When Hurricane Helene devastated parts of the Blue Ridge region, the loss was unimaginable. But sometimes what’s lost finds a way back home.
Jesse Pope, president and executive director of the Grandfather Mountain Stewardship Foundation, says flood waters swallowed the cabin on the New River in Virginia near the North Carolina state line where his 83-year-old aunt, Joy Pope Murray, had lived before moving to assisted living. Her daughter and son-in-law had recently spent months renovating the cabin. As the family historian, Joy had many family records in the cabin that didn’t survive the storm, but unbelievably one family heirloom did. It was an old milk can passed down to Joy and her late husband, Ronnie, from relatives Claude and Selma Roberts.

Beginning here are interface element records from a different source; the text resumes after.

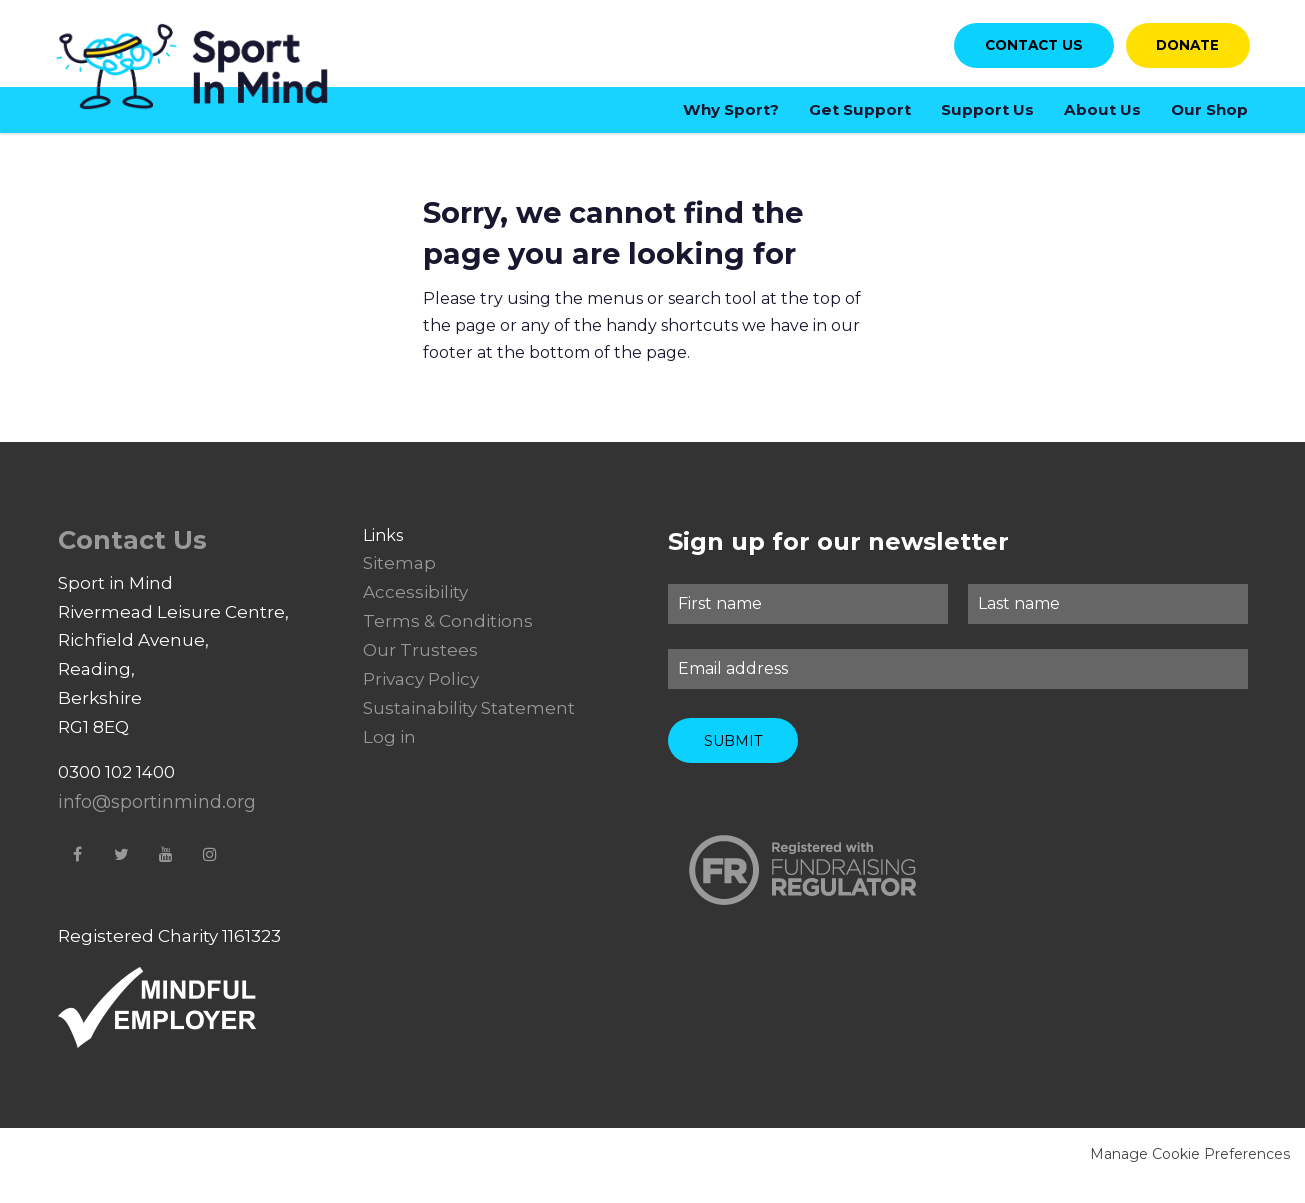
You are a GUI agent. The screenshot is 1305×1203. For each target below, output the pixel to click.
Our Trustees (420, 672)
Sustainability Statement (469, 730)
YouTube (166, 875)
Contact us (1012, 52)
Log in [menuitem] (389, 758)
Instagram (210, 875)
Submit (732, 752)
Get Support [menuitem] (860, 118)
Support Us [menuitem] (987, 118)
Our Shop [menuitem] (1209, 118)
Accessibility (415, 614)
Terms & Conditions (448, 643)
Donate (1179, 52)
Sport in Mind (208, 77)
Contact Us (132, 561)
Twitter (122, 875)
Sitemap (399, 585)
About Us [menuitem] (1102, 118)
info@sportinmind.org (157, 824)
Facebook (78, 875)
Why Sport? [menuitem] (731, 118)
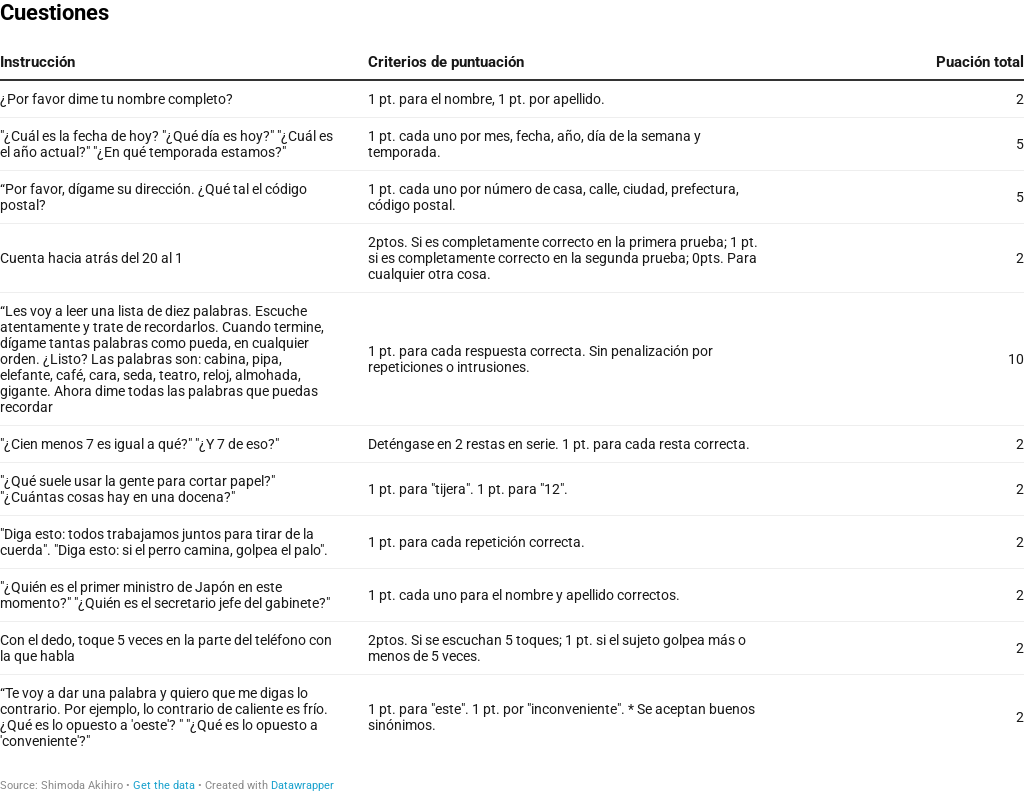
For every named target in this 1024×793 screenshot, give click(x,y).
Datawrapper (302, 785)
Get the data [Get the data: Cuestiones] (164, 785)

Pope remembers sitting on this milk can many times as a kid and has a vivid memory of all the milk cans his Aunt Joy displayed in the cabin.
Cleanup crews recovered the milk can in North Carolina on the Ivanhoe Birding Trail, which is located 45 miles downstream from Joy’s cabin in the Cox’s Chapel Community. The names on the bottom helped lead them to Joy, and her neighbor drove the distance to bring it back home.
“It’s hard for me to imagine the trip this milk can made down the river,” says Pope. “It flowed over the Fries Dam and other dams as well as several bridges and shoals to deposit in Ivanhoe! Never underestimate the power of water.”